Belge Alıntısı:
++++++++

Velinin Çocuk Malları Üzerindeki Tasarruf Yetkisi

İslam hukukuna göre velinin çocuk malları üzerindeki tasarruf yetkisi nedir?

Velinin, kısıtlıya ait mallar üzerindeki tasarrufu, kısıtlının maslahatı ile sınırlıdır. Bu yüzden zararlı olan tasarruflarda bulunması geçersizdir. Kısıtlının malını bağışlaması, tasadduk etmesi veya aşırı aldanma (fahiş gabin) ölçüsünde alış-veriş yapması bu niteliktedir. Ancak bağışı, sadakayı veya lehine vasiyeti kabul etmek gibi sırf yararlı olan tasarrufları geçerlidir. Alış-veriş, kiraya verme veya kiralama, ortaklık kurma veya ortak malı paylaşma gibi hem yarar ve hem de zarar söz konusu olabilen tasarruflarda da bulunabilir. Delil şu âyettir:

“Rüşd yaşına ulaşıncaya kadar yetimin malına en güzel olanın dışında yaklaşmayın.”[1]

Babanın tasarrufları: Babanın eksik ehliyetli çocuklarının malı üzerinde velâyet yetkisinin bulunduğunda görüş birliği vardır. O, dinden çıkma, malı saçıp savurma, israf etme gibi davranışları görülmedikçe bu yetkisini kullanmaya devam eder. Aksi durumda velâyet ondan alınır ve tayin ettiği vasi varsa malların yönetimi ona geçer.

++++++++

Veri Kayıtları:
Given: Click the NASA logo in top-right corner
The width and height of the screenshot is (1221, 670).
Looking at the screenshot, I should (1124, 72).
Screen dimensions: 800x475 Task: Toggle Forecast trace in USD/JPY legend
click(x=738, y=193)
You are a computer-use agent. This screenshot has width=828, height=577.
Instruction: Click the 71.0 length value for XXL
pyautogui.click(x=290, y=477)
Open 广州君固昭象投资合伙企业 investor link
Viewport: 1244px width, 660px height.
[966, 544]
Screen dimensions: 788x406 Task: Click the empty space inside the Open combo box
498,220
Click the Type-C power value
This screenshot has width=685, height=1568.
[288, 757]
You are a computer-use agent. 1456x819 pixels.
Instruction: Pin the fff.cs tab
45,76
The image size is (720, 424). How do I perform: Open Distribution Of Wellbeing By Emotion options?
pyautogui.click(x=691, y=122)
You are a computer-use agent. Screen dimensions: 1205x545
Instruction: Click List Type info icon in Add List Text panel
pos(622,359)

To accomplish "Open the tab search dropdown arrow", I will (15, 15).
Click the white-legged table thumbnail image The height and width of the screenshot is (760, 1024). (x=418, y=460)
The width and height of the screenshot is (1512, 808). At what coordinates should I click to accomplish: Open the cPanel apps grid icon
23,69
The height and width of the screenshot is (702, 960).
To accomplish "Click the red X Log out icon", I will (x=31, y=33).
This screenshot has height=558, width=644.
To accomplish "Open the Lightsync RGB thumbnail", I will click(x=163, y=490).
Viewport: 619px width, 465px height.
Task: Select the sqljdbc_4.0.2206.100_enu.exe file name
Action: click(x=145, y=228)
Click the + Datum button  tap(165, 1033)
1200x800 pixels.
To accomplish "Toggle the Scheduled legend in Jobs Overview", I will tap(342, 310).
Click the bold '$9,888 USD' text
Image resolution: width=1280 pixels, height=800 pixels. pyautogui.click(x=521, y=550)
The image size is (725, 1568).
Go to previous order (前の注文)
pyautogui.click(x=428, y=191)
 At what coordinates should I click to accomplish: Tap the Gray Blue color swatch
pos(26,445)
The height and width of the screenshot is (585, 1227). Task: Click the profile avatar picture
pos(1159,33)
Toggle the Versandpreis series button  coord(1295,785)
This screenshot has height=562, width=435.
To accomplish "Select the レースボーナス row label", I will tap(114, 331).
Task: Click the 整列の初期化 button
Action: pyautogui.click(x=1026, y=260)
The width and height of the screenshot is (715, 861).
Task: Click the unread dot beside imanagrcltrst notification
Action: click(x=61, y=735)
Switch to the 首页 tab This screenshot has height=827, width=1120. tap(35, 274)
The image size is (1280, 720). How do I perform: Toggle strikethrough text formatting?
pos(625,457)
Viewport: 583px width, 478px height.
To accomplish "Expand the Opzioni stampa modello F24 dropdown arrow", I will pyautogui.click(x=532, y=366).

++++++++

Görevler:
**a)** Velinin tasarruf yetkisine ilişkin metne göre şu ifadelerin her biri için evet veya hayır deyiniz ve kararı belirleyen sözleri metinden aynen aktarınız: (i) Velinin, kısıtlının malını bağışlaması geçerlidir. (ii) Veli, kısıtlı lehine yapılan vasiyeti kabul edebilir. (iii) Babanın eksik ehliyetli çocuklarının malı üzerindeki velâyet yetkisi konusunda görüş ayrılığı vardır.
**b)** Velinin tasarruf yetkisine ilişkin metinde "Babanın tasarrufları: Babanın" ifadesinden "yönetimi ona geçer." ifadesine kadar uzanan kısmı kelimesi kelimesine aktarınız.
**c)** Velinin çocuk malları üzerindeki tasarruf yetkisini ele alan metni, gösterilen son cümleden sonrasını yazarak sürdürünüz.

Cevap Listesi:
**a)**
(i) Hayır: "Bu yüzden zararlı olan tasarruflarda bulunması geçersizdir. Kısıtlının malını bağışlaması, tasadduk etmesi veya aşırı aldanma (fahiş gabin) ölçüsünde alış-veriş yapması bu niteliktedir."
(ii) Evet: "Ancak bağışı, sadakayı veya lehine vasiyeti kabul etmek gibi sırf yararlı olan tasarrufları geçerlidir."
(iii) Hayır: "Babanın eksik ehliyetli çocuklarının malı üzerinde velâyet yetkisinin bulunduğunda görüş birliği vardır."

**b)**
Babanın tasarrufları: Babanın eksik ehliyetli çocuklarının malı üzerinde velâyet yetkisinin bulunduğunda görüş birliği vardır. O, dinden çıkma, malı saçıp savurma, israf etme gibi davranışları görülmedikçe bu yetkisini kullanmaya devam eder. Aksi durumda velâyet ondan alınır ve tayin ettiği vasi varsa malların yönetimi ona geçer.

**c)**
Hanefî ve Mâlikîlere göre mal üzerinde veli olan baba, eksik ehliyetlinin taşınır veya taşınmaz mallarını satış bedelinin misli ile yahut insanların aldanmayı normal saydıkları (yesir gabin) kadar bir farkla alıp-satabilir. Ancak insanların normal saymadıkları fahiş gabin (piyasada en yüksek veya en düşük fiyatın dışına çıkmada, akarda %20’den, hayvan satışında %10’dan, gıda ve menkul mallarda ise %5’ten yüksek veya düşük fiyat uygulamak. Yani alımda yüksek, satışta düşk fiyat uygulamak) ölçüsündeki bir farkla satış veya alış, kısıtlı kişi için yürürlük kazanmaz. Hanefîlerde fetvaya esas olan görüşe göre yalnız böyle bir mal alımı velinin kendisi hakkında yürürlük kazanır. Çünkü onun bu alım akdini ifaya gücü yeter. Satış ise kısıtlının açıkça aleyhine olduğu için yürürlük kazanamaz.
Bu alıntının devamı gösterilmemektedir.